**TASK DIRECTIONS:** Restate the opening lines of the material below word for word, stopping after the line that contains "Given: Click the code tag button".

**EXTRACTED ENTRIES:**

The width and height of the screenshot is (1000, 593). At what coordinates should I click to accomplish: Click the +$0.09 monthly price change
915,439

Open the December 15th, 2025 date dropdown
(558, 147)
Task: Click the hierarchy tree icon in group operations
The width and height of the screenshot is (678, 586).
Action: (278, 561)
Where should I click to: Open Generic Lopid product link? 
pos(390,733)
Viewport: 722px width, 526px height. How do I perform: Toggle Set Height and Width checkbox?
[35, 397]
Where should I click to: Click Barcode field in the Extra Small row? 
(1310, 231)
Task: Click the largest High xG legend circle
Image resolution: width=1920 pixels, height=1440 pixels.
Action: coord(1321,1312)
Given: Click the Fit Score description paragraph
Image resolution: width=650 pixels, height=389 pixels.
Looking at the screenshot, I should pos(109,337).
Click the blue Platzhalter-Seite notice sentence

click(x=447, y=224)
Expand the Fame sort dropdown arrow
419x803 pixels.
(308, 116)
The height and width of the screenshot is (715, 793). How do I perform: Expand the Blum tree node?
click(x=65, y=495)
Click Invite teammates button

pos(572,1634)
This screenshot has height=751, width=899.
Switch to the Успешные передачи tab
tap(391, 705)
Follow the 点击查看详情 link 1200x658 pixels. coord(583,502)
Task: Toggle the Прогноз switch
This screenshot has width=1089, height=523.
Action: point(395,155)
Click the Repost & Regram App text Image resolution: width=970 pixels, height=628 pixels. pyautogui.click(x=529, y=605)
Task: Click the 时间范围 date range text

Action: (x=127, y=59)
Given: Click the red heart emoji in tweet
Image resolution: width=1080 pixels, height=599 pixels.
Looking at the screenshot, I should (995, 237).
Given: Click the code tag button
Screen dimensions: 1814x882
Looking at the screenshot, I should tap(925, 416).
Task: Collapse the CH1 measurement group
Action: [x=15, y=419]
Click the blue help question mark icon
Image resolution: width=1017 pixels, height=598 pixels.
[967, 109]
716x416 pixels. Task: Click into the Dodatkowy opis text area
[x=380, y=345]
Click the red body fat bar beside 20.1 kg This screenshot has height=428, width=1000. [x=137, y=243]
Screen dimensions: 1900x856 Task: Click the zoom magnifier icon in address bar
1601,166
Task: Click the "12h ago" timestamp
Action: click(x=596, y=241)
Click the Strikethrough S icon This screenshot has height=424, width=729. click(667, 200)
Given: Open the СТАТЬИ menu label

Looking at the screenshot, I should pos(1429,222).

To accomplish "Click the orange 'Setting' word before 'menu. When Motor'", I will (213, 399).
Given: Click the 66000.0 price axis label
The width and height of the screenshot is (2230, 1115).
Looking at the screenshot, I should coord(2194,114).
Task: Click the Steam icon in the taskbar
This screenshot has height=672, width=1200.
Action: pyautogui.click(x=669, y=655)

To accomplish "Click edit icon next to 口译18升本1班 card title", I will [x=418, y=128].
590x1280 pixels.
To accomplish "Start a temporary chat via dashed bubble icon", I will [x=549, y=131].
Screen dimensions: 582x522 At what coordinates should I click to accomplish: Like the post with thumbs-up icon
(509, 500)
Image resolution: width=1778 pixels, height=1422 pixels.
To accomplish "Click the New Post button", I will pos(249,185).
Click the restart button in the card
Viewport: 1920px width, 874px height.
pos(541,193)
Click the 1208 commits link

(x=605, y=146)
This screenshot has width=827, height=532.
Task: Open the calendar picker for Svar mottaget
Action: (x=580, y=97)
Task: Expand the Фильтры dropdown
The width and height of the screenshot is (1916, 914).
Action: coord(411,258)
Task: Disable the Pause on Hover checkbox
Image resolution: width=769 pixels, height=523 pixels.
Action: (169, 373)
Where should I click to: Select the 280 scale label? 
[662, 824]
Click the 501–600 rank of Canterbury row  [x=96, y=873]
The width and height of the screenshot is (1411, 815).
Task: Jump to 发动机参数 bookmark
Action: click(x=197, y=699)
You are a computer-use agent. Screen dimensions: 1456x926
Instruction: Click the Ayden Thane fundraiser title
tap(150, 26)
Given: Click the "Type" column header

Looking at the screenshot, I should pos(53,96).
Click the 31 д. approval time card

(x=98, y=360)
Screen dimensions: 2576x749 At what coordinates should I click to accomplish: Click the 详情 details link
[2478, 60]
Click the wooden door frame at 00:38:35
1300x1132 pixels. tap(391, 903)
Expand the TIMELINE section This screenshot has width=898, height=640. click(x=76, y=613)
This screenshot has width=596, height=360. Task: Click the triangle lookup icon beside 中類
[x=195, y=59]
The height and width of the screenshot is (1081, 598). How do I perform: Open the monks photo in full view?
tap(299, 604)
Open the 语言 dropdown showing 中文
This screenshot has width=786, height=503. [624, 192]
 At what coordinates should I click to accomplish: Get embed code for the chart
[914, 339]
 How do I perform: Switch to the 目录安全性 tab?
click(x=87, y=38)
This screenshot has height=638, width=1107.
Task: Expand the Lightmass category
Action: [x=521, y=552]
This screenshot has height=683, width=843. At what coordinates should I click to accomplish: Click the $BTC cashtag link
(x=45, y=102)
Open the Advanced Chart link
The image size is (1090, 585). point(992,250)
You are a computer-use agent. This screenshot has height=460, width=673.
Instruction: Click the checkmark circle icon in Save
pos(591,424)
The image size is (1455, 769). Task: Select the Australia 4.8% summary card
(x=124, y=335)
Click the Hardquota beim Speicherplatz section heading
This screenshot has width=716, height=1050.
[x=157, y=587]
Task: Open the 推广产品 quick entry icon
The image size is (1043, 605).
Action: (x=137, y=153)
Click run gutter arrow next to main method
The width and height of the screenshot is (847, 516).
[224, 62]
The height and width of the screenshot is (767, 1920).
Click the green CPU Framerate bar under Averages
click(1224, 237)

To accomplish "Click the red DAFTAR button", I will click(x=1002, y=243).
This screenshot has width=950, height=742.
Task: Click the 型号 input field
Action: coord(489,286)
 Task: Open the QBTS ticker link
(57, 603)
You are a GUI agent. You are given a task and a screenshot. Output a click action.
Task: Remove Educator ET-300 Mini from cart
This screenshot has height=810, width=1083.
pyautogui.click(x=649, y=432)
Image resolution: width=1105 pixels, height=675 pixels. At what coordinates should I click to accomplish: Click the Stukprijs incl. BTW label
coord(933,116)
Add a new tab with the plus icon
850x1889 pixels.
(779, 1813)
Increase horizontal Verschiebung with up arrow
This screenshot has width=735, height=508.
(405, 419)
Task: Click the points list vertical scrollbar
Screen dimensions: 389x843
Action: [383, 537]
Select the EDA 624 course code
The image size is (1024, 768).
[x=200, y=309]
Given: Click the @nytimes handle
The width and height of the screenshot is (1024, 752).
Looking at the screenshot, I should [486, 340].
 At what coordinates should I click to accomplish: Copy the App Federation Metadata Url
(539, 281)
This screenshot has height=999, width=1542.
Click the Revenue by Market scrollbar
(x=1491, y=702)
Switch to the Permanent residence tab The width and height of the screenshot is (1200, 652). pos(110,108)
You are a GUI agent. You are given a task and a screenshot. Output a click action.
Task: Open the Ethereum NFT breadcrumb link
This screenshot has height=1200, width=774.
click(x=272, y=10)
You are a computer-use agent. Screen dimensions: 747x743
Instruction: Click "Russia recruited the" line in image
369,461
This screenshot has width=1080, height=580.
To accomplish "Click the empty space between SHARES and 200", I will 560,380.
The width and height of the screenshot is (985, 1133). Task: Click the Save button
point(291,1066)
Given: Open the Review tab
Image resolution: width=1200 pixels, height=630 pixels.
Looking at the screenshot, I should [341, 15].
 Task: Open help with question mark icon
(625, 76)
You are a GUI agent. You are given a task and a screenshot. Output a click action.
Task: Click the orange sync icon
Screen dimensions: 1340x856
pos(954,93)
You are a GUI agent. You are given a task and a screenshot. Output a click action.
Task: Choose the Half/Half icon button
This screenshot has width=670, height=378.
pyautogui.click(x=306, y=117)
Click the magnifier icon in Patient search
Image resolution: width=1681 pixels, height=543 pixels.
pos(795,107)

**RESULT OF THE EXERCISE:**
The width and height of the screenshot is (1000, 593). At what coordinates should I click to accomplish: Click the +$0.09 monthly price change
915,439

Open the December 15th, 2025 date dropdown
(558, 147)
Task: Click the hierarchy tree icon in group operations
The width and height of the screenshot is (678, 586).
Action: (278, 561)
Where should I click to: Open Generic Lopid product link? 
pos(390,733)
Viewport: 722px width, 526px height. How do I perform: Toggle Set Height and Width checkbox?
[35, 397]
Where should I click to: Click Barcode field in the Extra Small row? 
(1310, 231)
Task: Click the largest High xG legend circle
Image resolution: width=1920 pixels, height=1440 pixels.
Action: coord(1321,1312)
Given: Click the Fit Score description paragraph
Image resolution: width=650 pixels, height=389 pixels.
Looking at the screenshot, I should pos(109,337).
Click the blue Platzhalter-Seite notice sentence

click(x=447, y=224)
Expand the Fame sort dropdown arrow
419x803 pixels.
(308, 116)
The height and width of the screenshot is (715, 793). How do I perform: Expand the Blum tree node?
click(x=65, y=495)
Click Invite teammates button

pos(572,1634)
This screenshot has height=751, width=899.
Switch to the Успешные передачи tab
tap(391, 705)
Follow the 点击查看详情 link 1200x658 pixels. coord(583,502)
Task: Toggle the Прогноз switch
This screenshot has width=1089, height=523.
Action: point(395,155)
Click the Repost & Regram App text Image resolution: width=970 pixels, height=628 pixels. pyautogui.click(x=529, y=605)
Task: Click the 时间范围 date range text

Action: (x=127, y=59)
Given: Click the red heart emoji in tweet
Image resolution: width=1080 pixels, height=599 pixels.
Looking at the screenshot, I should (995, 237).
Given: Click the code tag button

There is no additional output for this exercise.